Each record needs to be transcribed word for word, though without its pictures.

━━━━━ RECORDS PROVIDED

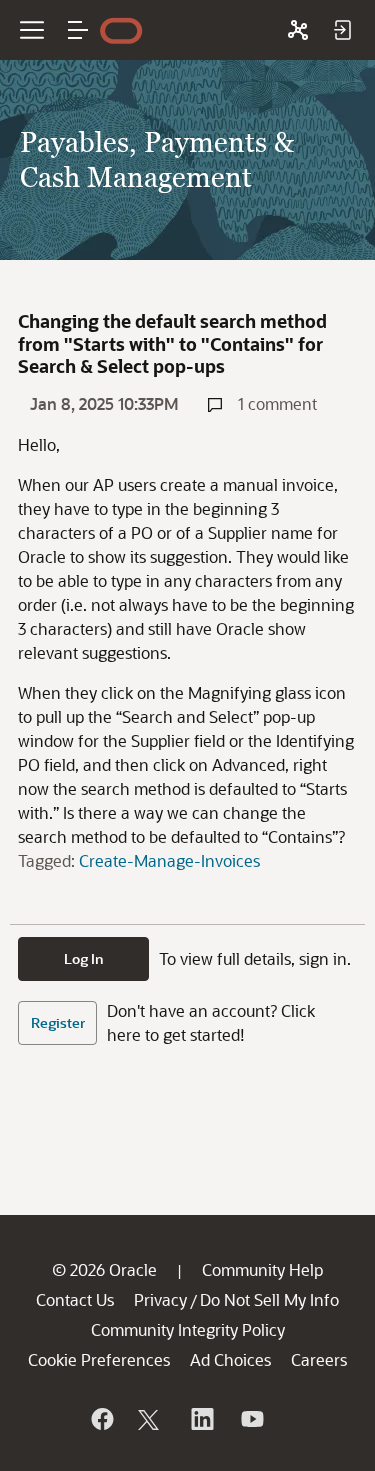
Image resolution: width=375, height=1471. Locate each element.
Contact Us (75, 1299)
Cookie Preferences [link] (99, 1359)
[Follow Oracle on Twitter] (151, 1419)
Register (58, 1022)
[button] (78, 30)
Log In (84, 958)
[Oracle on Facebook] (101, 1419)
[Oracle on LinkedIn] (201, 1419)
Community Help (262, 1269)
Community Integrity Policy (188, 1329)
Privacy (160, 1299)
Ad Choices (230, 1359)
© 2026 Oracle (104, 1269)
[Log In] (342, 30)
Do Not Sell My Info (269, 1299)
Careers (319, 1359)
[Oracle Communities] (298, 30)
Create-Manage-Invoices (169, 860)
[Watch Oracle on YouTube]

━━━━━━━━━━

*ANSWER*:
Image resolution: width=375, height=1471. Locate each element.
Contact Us (75, 1299)
Cookie Preferences [link] (99, 1359)
[Follow Oracle on Twitter] (151, 1419)
Register (58, 1022)
[button] (78, 30)
Log In (84, 958)
[Oracle on Facebook] (101, 1419)
[Oracle on LinkedIn] (201, 1419)
Community Help (262, 1269)
Community Integrity Policy (188, 1329)
Privacy (160, 1299)
Ad Choices (230, 1359)
© 2026 Oracle (104, 1269)
[Log In] (342, 30)
Do Not Sell My Info (269, 1299)
Careers (319, 1359)
[Oracle Communities] (298, 30)
Create-Manage-Invoices (169, 860)
[Watch Oracle on YouTube]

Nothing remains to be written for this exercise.